▶ GIVEN TEXT
February 16, 2013 by puzzler 1 Comment

From 2011 facebook is organizing a Facebook hacker cup every year around feb, visit Facebook hacker cup homepage for more details

This question is the second question(Carried 35 marks out of 100) for the Round 2 of 2013 hacker cup. only top 100 contestants will be moved to Round 3.

Problem Statement

In the not so distant future the world is populated by robots and ruled by an evil robot emperor. Every robot in the world can be identified by a unique numeric ID, and the list of all the existing robot IDs is easily accessible to everyone. One day the emperor decided to call for a general election to preserve an illusion of democracy. He set it up in the following way:

  • – Every robot can cast at most one vote per round of voting and the votes are anonymous.
  • – The only option on the ballot is the vote for reelection of the emperor.
  • – If at least P percent of the population cast votes for the emperor he becomes reelected for the next millennium.

[Text and element pointing lines]
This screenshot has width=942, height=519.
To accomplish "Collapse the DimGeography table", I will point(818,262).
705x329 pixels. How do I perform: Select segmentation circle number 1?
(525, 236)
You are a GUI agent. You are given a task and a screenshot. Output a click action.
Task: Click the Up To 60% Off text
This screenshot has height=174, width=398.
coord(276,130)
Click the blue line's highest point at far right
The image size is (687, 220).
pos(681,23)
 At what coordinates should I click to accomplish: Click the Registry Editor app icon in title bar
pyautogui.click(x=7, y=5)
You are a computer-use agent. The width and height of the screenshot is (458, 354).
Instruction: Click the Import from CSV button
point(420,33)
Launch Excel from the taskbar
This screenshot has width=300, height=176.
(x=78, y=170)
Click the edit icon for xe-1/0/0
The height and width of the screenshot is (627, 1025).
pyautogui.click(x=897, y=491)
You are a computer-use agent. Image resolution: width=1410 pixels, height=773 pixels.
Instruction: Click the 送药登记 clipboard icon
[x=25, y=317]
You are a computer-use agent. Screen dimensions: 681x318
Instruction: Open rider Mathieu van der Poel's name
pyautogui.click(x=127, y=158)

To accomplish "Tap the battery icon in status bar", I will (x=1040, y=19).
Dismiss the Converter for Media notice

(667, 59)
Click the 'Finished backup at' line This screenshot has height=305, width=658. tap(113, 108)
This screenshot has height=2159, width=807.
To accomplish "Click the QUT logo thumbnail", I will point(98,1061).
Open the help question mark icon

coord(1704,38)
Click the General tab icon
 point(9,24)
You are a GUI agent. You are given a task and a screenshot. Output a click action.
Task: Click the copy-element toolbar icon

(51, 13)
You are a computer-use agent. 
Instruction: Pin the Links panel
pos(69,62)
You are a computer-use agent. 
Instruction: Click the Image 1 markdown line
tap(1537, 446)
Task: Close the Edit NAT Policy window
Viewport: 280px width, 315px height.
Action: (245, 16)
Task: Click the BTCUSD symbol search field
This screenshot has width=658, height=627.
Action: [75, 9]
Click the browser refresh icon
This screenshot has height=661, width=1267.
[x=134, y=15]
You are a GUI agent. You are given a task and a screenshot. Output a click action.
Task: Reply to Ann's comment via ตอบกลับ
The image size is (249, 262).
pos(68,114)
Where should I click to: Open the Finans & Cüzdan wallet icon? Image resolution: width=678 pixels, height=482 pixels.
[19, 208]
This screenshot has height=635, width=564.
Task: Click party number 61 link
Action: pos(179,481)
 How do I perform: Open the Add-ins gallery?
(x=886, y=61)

▶ TASK REQUIREMENTS
(A) Update the part of the hacker cup post that opens with the words containing "Problem Statement" and closes with "votes are anonymous.", writing it out again with "evil" changed to "tyrannical".
(B) Answer these questions from the hacker cup post:
(i) Since what year has Facebook organized the hacker cup?
(ii) How many of the 100 marks did this question carry?
(iii) What is the only option on the ballot?

▶ WORKED SOLUTIONS
(A)
Problem Statement

In the not so distant future the world is populated by robots and ruled by an tyrannical robot emperor. Every robot in the world can be identified by a unique numeric ID, and the list of all the existing robot IDs is easily accessible to everyone. One day the emperor decided to call for a general election to preserve an illusion of democracy. He set it up in the following way:

  • – Every robot can cast at most one vote per round of voting and the votes are anonymous.

(B)
(i) 2011
(ii) 35
(iii) The vote for reelection of the emperor